__Task requirements__:
Please repeat the line that contains "1050x552 pixels. At" and every line after it, exactly, through the end of the records.

Records from a data collection:
☆ ☆ ☆

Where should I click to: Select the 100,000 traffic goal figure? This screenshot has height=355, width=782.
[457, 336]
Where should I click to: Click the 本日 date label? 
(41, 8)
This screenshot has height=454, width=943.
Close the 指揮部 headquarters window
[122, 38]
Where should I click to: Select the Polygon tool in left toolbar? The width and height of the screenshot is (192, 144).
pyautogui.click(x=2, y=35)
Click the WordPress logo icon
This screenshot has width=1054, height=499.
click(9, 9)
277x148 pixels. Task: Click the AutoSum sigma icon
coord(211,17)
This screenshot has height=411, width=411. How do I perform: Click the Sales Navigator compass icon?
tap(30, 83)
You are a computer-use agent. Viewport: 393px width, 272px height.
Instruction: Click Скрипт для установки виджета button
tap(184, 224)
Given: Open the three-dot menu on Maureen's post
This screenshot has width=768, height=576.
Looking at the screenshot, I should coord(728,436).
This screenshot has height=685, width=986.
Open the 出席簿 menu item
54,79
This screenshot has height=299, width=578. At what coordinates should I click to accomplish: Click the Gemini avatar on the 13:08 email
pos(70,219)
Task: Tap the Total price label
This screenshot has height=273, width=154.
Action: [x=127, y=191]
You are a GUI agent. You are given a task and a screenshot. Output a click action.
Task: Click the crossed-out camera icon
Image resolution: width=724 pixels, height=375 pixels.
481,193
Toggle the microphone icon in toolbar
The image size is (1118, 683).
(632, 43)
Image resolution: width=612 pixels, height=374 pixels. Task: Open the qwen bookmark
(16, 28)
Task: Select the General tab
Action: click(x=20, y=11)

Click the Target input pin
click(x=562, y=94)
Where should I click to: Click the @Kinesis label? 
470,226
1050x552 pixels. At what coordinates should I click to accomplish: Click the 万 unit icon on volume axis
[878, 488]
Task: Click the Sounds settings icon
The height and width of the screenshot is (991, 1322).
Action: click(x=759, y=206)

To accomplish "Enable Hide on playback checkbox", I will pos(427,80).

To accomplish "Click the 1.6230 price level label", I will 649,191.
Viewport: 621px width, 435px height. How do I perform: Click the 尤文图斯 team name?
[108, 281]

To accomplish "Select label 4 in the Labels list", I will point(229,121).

☆ ☆ ☆

__Solution to the problem__:
1050x552 pixels. At what coordinates should I click to accomplish: Click the 万 unit icon on volume axis
[878, 488]
Task: Click the Sounds settings icon
The height and width of the screenshot is (991, 1322).
Action: click(x=759, y=206)

To accomplish "Enable Hide on playback checkbox", I will pos(427,80).

To accomplish "Click the 1.6230 price level label", I will 649,191.
Viewport: 621px width, 435px height. How do I perform: Click the 尤文图斯 team name?
[108, 281]

To accomplish "Select label 4 in the Labels list", I will point(229,121).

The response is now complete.